-------- Data for this exercise

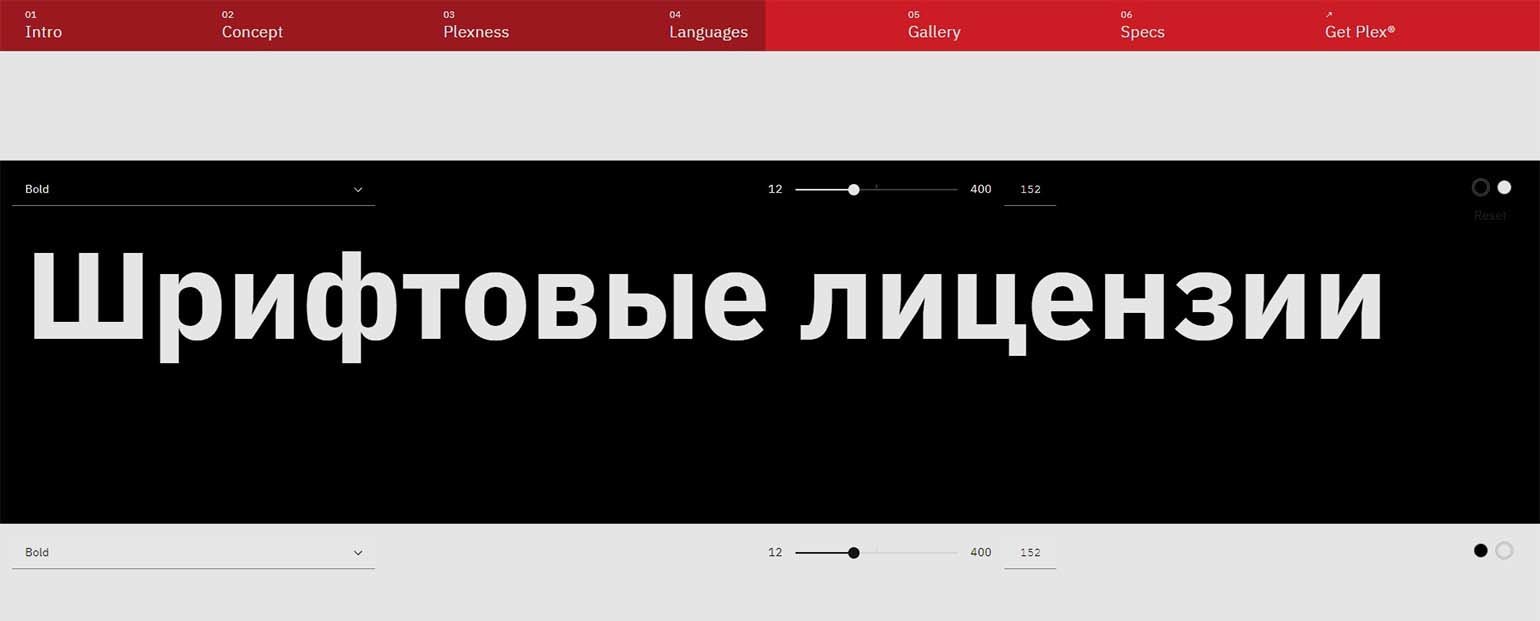Choose the white outlined circle in light panel
The height and width of the screenshot is (621, 1540).
pyautogui.click(x=1504, y=550)
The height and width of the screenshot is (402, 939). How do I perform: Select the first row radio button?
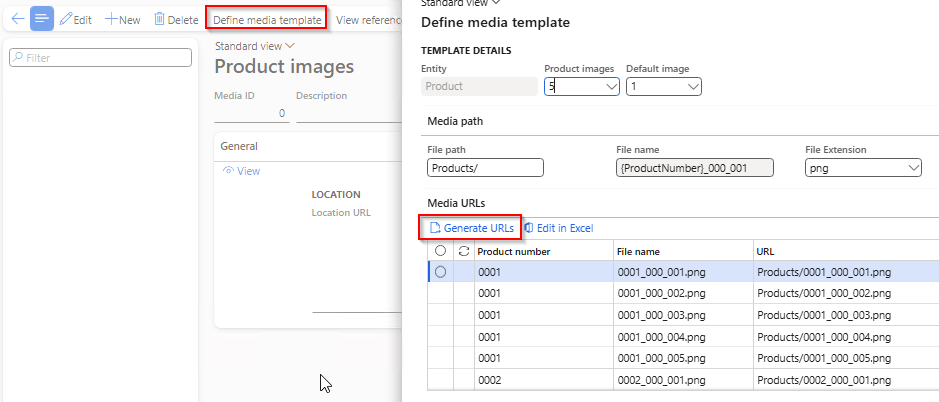(440, 272)
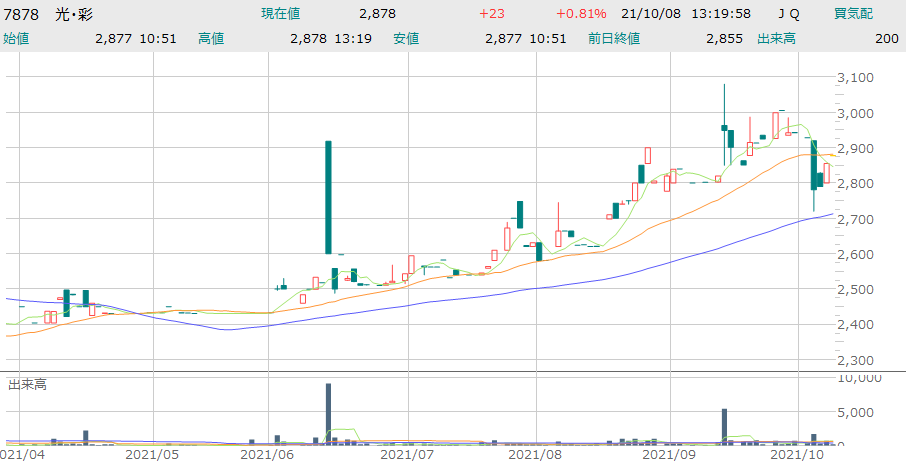Click the September volume spike bar

click(x=723, y=425)
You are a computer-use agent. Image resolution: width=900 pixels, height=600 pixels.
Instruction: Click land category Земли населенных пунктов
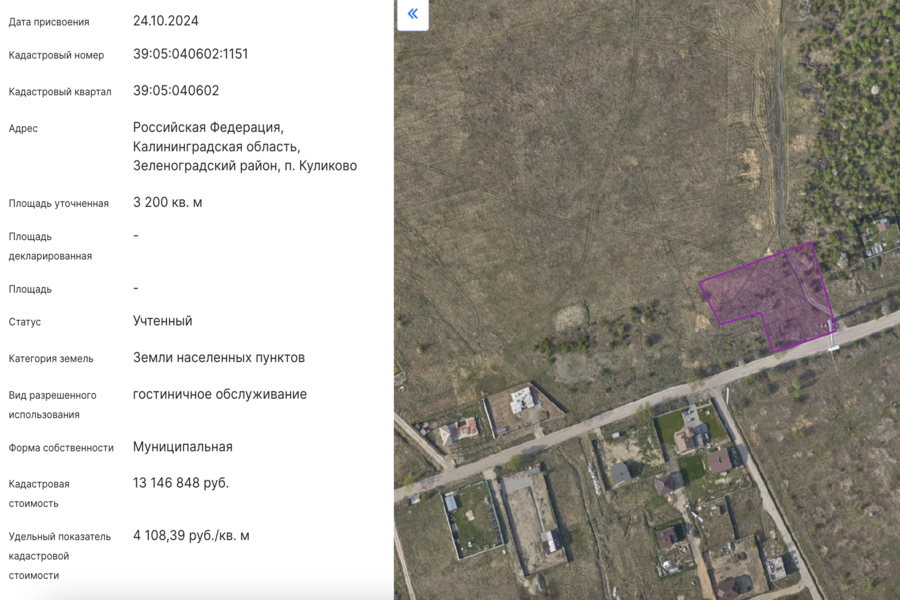click(x=218, y=357)
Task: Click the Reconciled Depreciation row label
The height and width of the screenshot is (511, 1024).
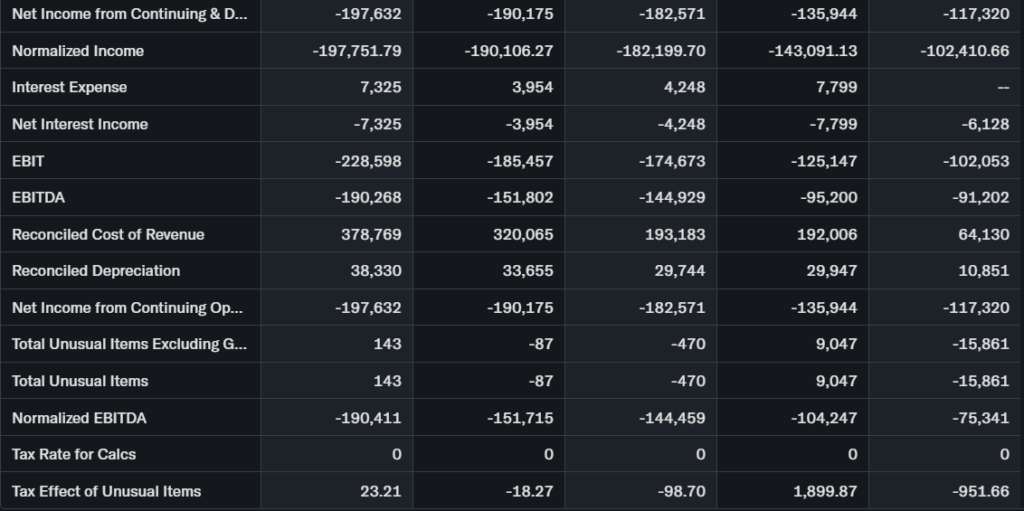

----------------

Copy every row above word for word, but leave out the pictures.

Choose the white outlined circle in light panel
The height and width of the screenshot is (621, 1540).
pyautogui.click(x=1504, y=550)
The height and width of the screenshot is (402, 939). How do I perform: Select the first row radio button?
(440, 272)
Click the September volume spike bar

click(x=723, y=425)
You are a computer-use agent. Image resolution: width=900 pixels, height=600 pixels.
Instruction: Click land category Земли населенных пунктов
click(x=218, y=357)
Task: Click the Reconciled Depreciation row label
The height and width of the screenshot is (511, 1024).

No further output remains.